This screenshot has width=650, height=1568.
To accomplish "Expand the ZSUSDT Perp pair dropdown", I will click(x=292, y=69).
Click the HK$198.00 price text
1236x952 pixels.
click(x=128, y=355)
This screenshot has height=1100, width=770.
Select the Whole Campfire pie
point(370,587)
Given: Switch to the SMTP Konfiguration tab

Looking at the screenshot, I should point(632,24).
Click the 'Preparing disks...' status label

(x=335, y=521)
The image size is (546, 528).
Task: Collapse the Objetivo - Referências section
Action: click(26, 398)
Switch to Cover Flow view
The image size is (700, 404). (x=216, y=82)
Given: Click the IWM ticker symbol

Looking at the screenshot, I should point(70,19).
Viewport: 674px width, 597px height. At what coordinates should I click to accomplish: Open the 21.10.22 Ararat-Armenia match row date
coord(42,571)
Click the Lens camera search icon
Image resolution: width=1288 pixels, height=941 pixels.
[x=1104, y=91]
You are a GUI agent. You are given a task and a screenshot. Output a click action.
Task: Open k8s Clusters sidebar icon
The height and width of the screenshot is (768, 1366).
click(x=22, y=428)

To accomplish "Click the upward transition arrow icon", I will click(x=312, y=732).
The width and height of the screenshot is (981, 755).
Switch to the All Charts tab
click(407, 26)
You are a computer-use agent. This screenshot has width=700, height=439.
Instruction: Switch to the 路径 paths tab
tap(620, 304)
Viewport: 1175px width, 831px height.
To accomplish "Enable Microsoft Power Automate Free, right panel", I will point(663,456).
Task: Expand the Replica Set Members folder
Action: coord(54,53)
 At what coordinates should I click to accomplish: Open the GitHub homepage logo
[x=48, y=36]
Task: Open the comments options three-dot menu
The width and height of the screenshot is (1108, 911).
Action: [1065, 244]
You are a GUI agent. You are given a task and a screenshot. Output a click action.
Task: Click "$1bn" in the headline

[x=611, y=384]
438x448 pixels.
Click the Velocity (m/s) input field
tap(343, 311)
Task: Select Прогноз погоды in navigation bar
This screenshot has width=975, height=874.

WORK INSTRUCTION
After locating the line with "in the headline" in the records above, please set down that line and all later ones exactly, and no other line.

EXERCISE OUTPUT
Task: Click "$1bn" in the headline

[x=611, y=384]
438x448 pixels.
Click the Velocity (m/s) input field
tap(343, 311)
Task: Select Прогноз погоды in navigation bar
This screenshot has width=975, height=874.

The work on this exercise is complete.